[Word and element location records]
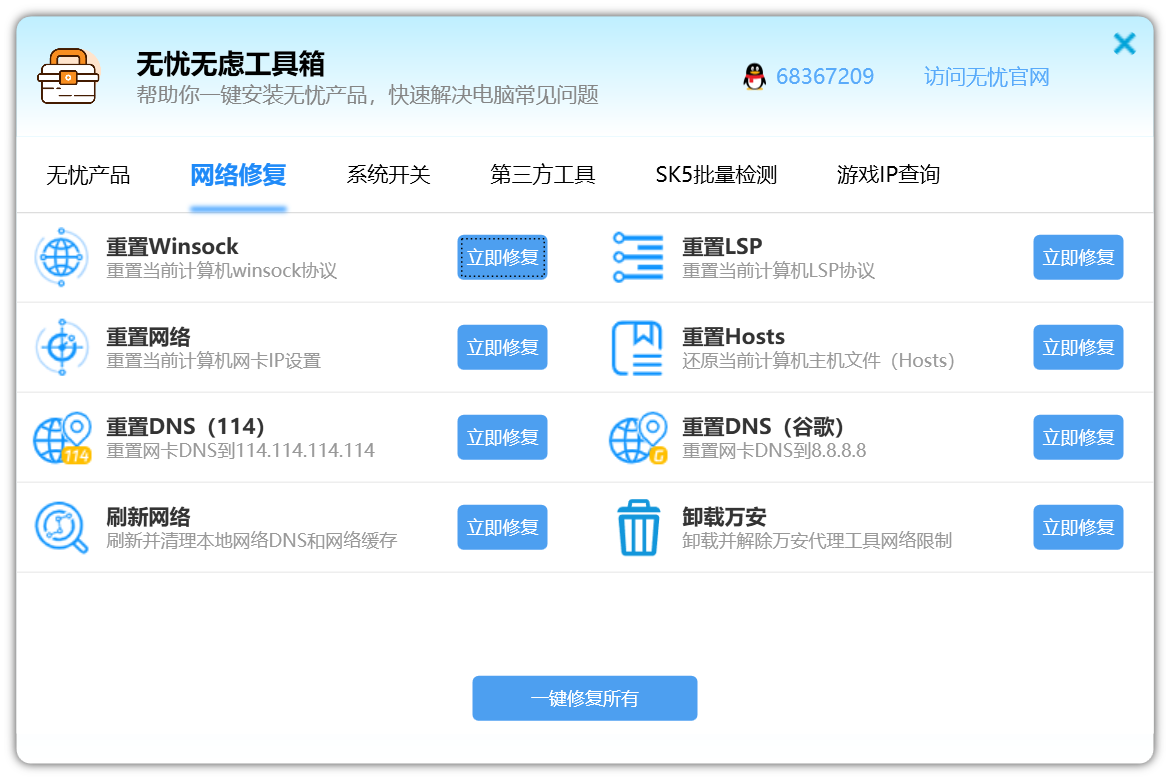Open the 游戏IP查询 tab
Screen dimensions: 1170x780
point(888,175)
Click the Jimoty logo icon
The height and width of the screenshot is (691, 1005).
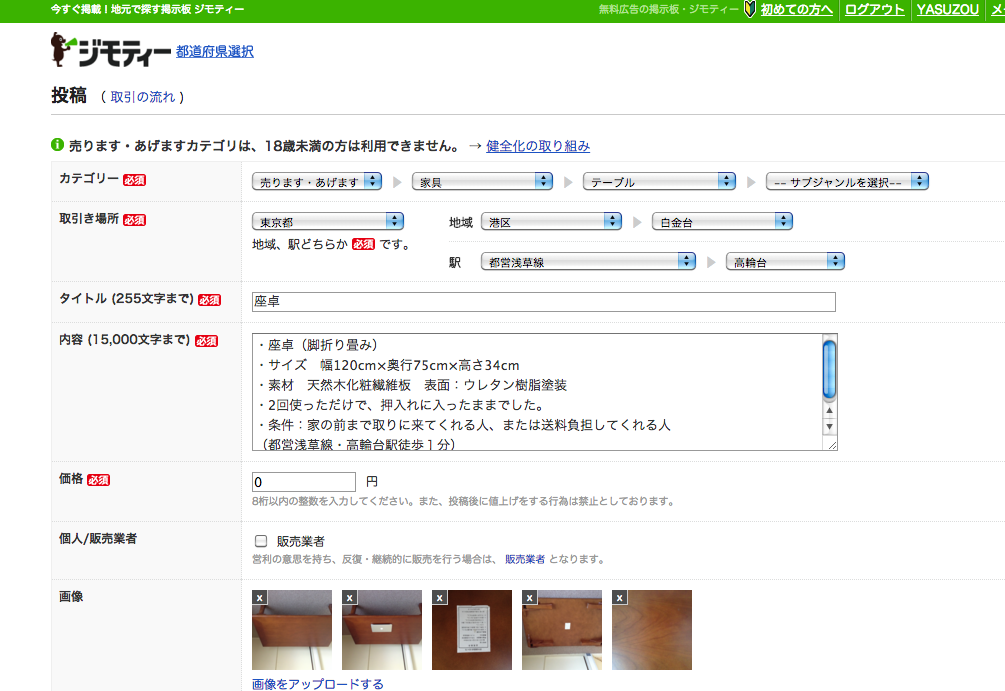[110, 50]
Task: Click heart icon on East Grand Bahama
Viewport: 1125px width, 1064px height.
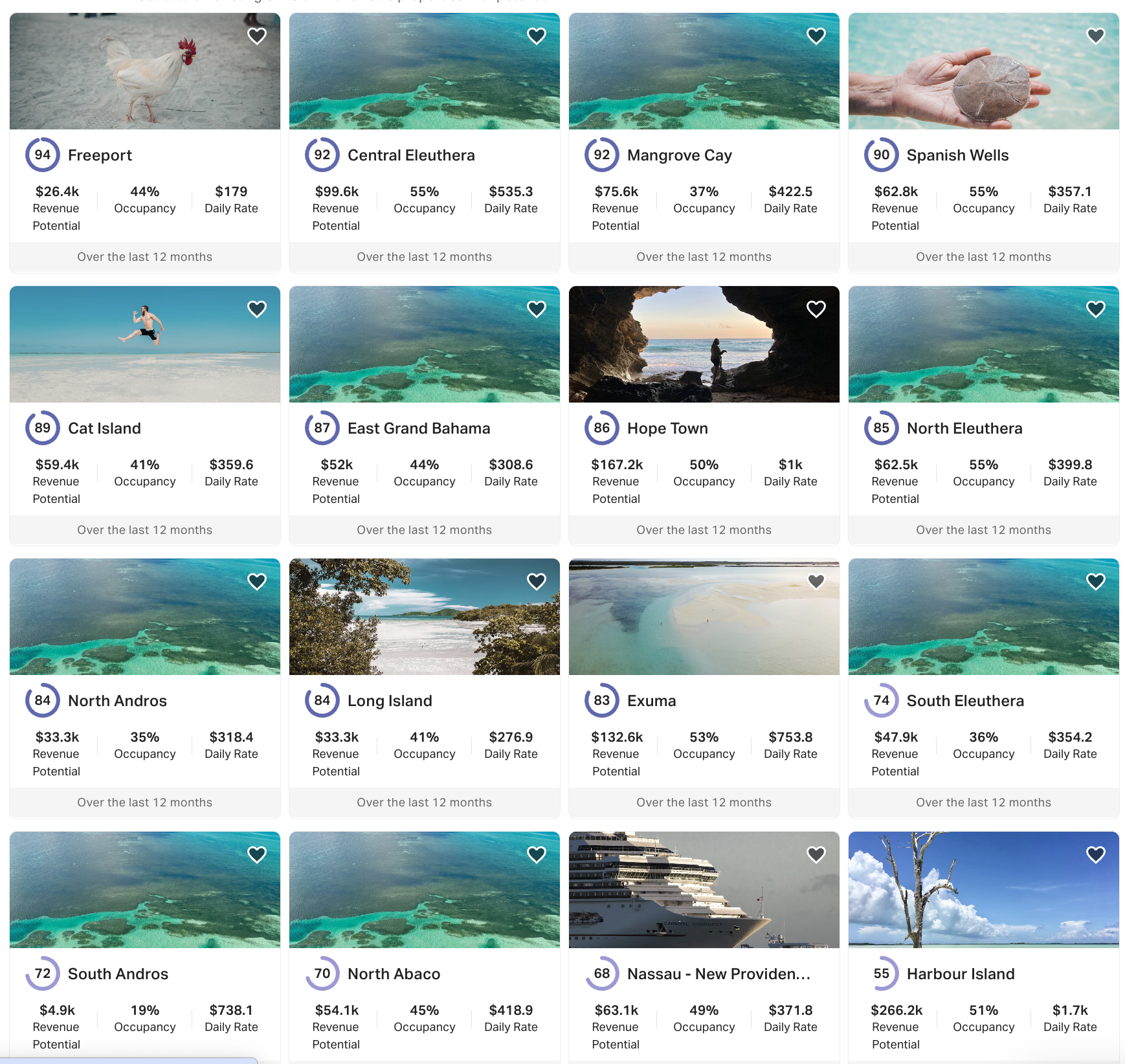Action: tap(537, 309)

---

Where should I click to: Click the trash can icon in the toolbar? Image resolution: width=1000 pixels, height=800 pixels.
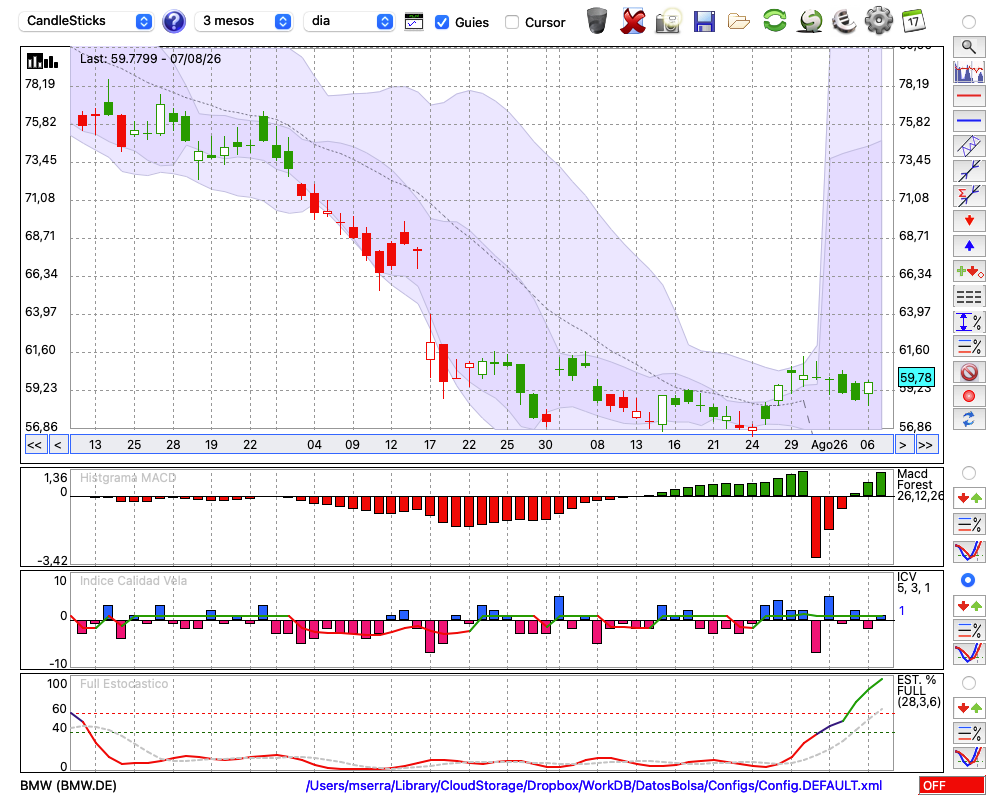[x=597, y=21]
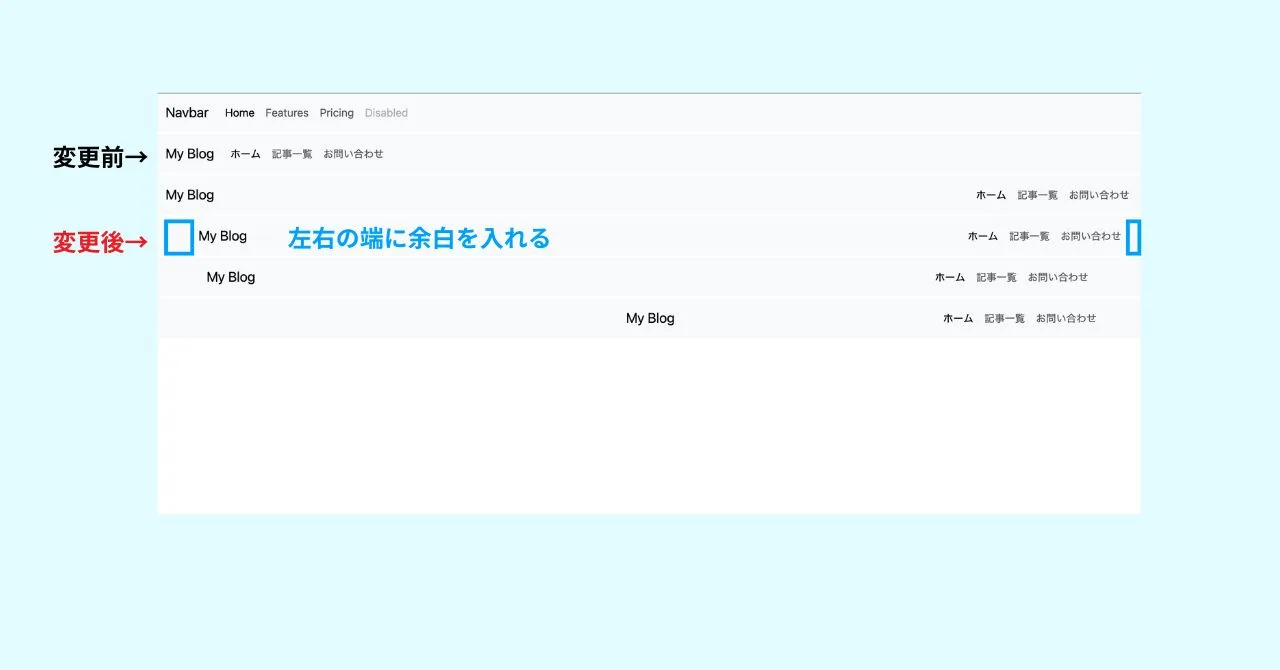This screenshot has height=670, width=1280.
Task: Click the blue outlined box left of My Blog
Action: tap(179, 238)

Goal: Change "heart icon" to "bookmark icon" in the records starting at the line containing "Open the 游戏IP查询 tab" and ending at the line containing "Action: tap(537, 309)", and write out those lines with nothing else altered. Leave the pictures out of your answer.

Solution to this problem:
Open the 游戏IP查询 tab
Screen dimensions: 1170x780
point(888,175)
Click the Jimoty logo icon
The height and width of the screenshot is (691, 1005).
[110, 50]
Task: Click bookmark icon on East Grand Bahama
Viewport: 1125px width, 1064px height.
Action: tap(537, 309)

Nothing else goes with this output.